### What the exercise asks
The answer is an exact copy of the lines from the one with "Click the PRIVATE status label" to the end of the listing below, pictures left out.

### Source material
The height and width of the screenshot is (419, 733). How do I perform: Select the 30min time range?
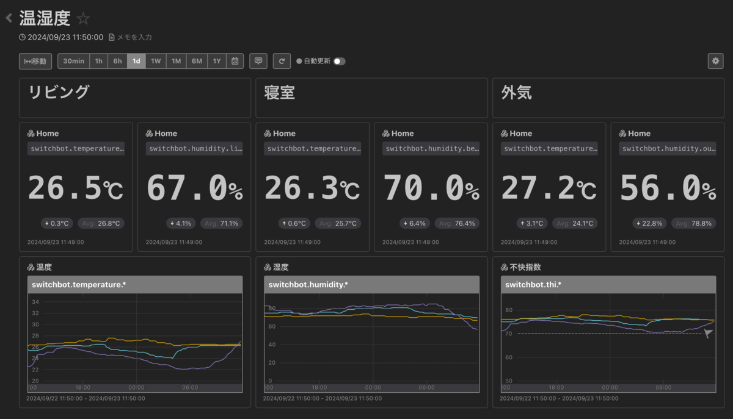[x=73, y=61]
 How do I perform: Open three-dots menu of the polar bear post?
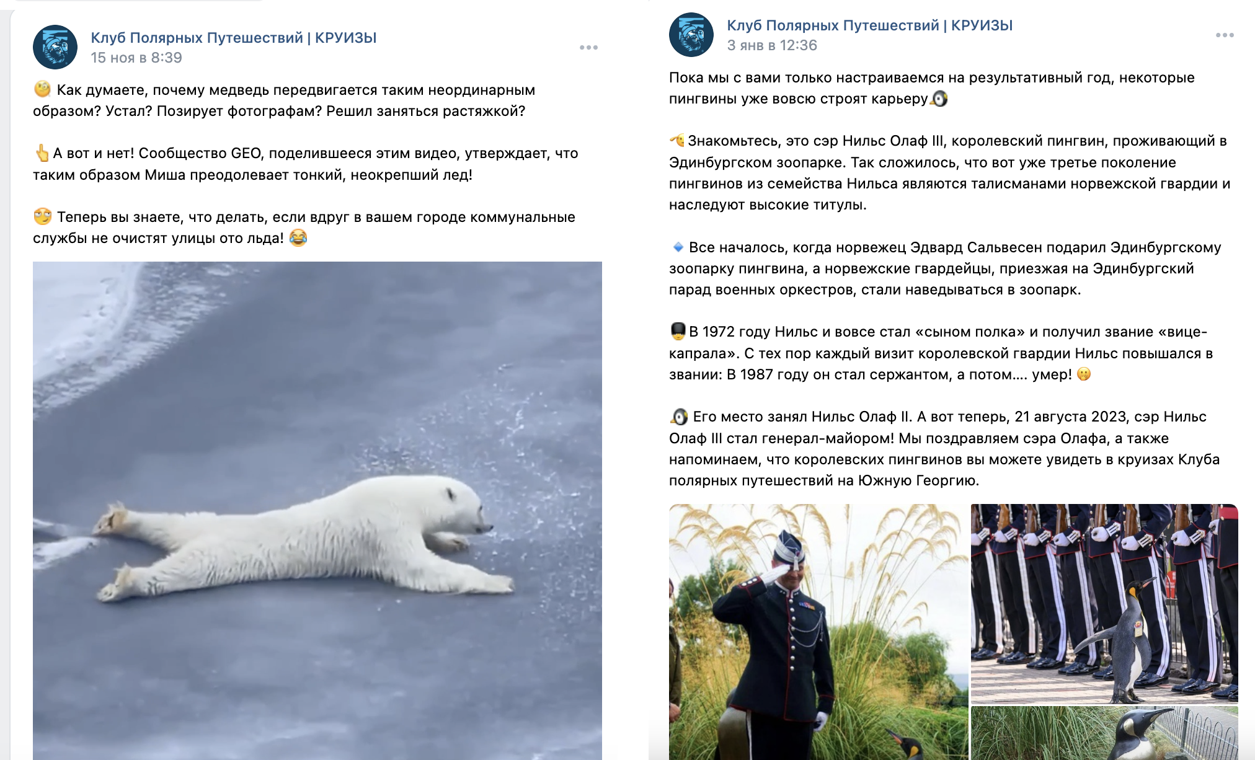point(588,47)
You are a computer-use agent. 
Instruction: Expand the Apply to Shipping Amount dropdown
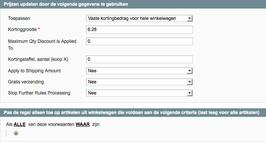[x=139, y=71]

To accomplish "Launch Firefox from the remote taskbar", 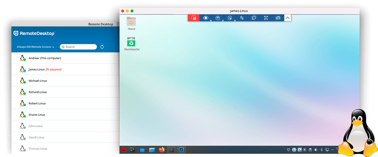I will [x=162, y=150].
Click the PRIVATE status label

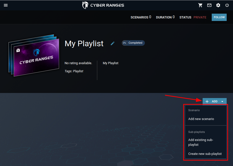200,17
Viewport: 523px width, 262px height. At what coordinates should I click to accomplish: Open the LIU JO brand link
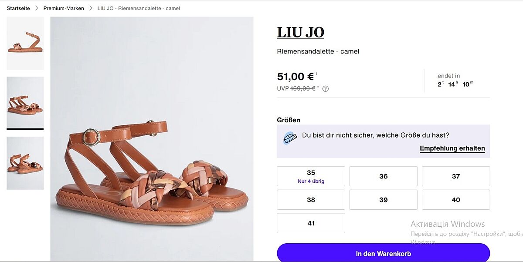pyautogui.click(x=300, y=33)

### Solved exercise
Click the PRIVATE status label

200,17
Viewport: 523px width, 262px height. At what coordinates should I click to accomplish: Open the LIU JO brand link
pyautogui.click(x=300, y=33)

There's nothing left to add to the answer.